Off shore oil rig by sunset (California). Via photoeverywhere.co.uk

Reality of Jaques’s Theory of “Requisite Organization Works Over A Weekend”

Forrest ChristianChange, Theory Leave a Comment

When I asked earlier about whether Elliott Jaques’s Requisite Organization could really work over a weekend, I was asking a specifically micro-question: Does changing the structure of the organization produce “instant” results in individuals?

I got an answer about the macro question I wasn’t asking: Jaques just doesn’t talk about the process by which the change occurs, from old structure to requisite organization.

I also, later, got an answer from Glenn about the micro question: Yep, sure does.

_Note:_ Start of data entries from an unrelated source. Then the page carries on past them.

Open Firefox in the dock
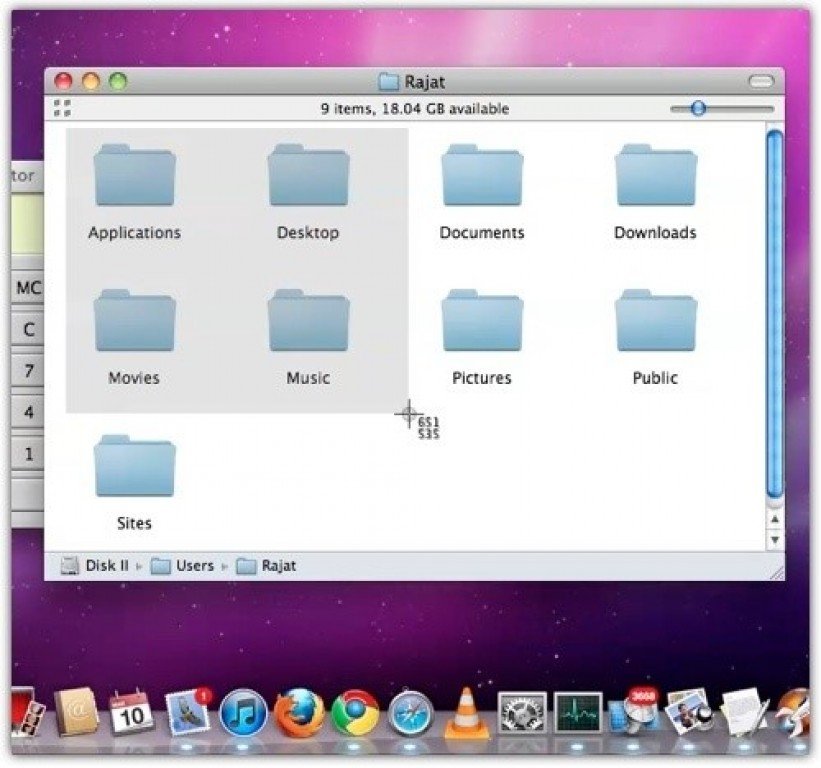 click(299, 713)
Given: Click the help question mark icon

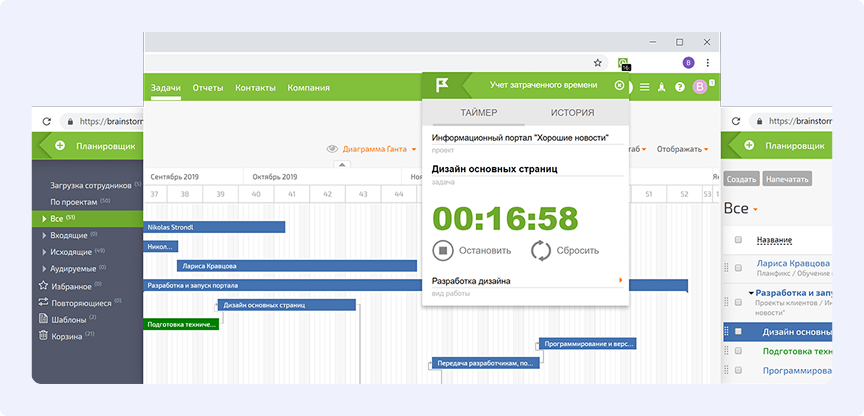Looking at the screenshot, I should tap(680, 87).
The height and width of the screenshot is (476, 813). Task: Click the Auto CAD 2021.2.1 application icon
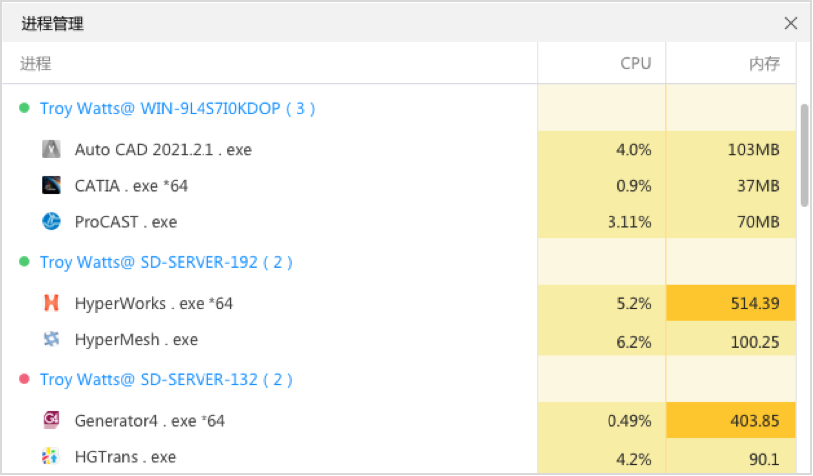click(x=52, y=150)
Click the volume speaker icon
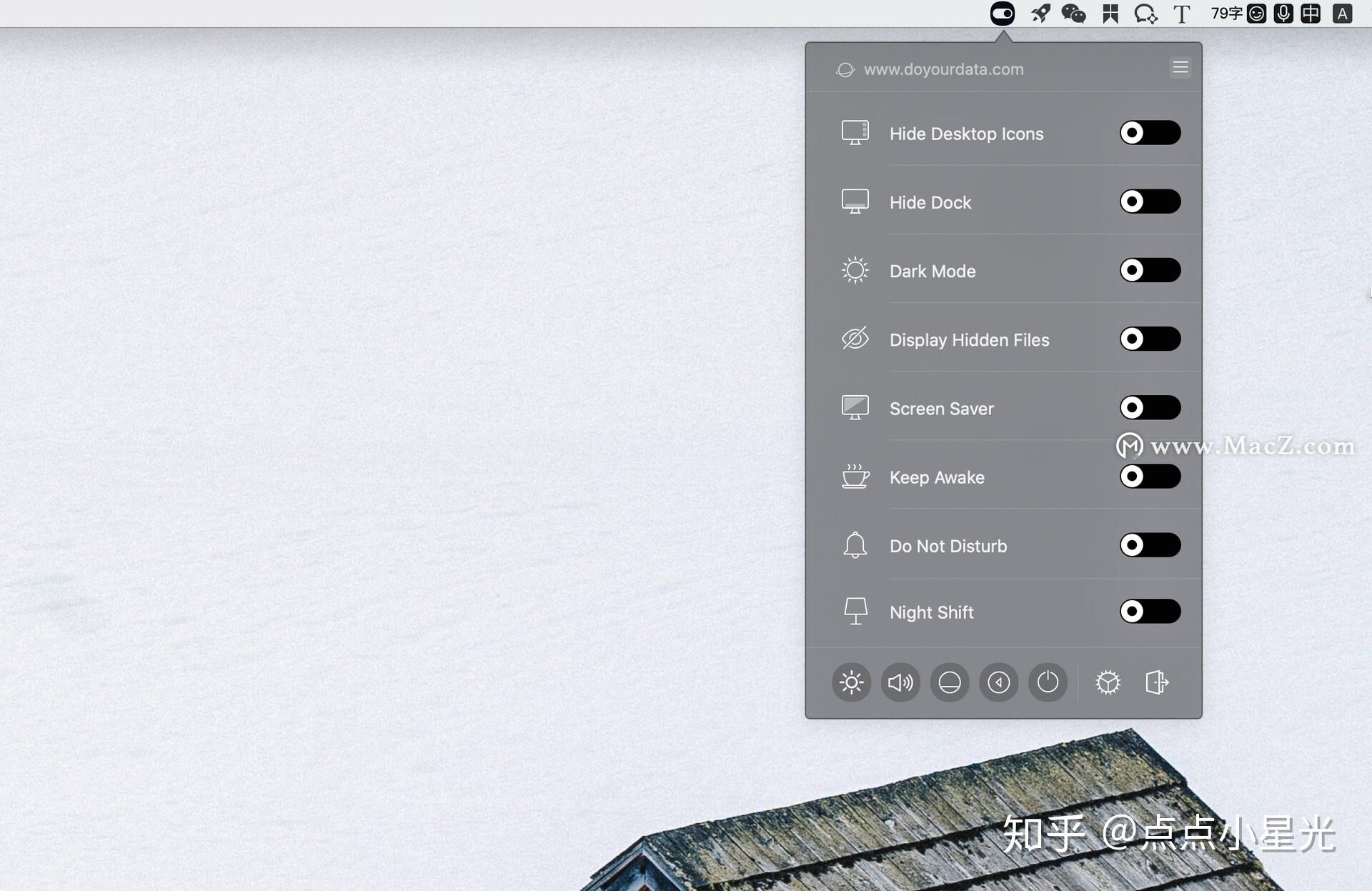The width and height of the screenshot is (1372, 891). (900, 682)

In his experience, which is similar to mine, when you get the reporting relationships lined up and the accountability/responsibility clear (no small thing either way), individuals can have over the weekend transformations. It’s almost frightening how it happens. On Friday, the team is a bunch of backstabbing, defensive SOBs and on Monday they’re the twelve Apostles in a church window.

Which raises the question, again: does this mean that the psychotherapuetic model (including Argyris’s work and executive coaching) is treating the symptom and not the root problem, spending inordinate amounts of energy to teach the lame to walk with a walker rather than simply curing their lameness?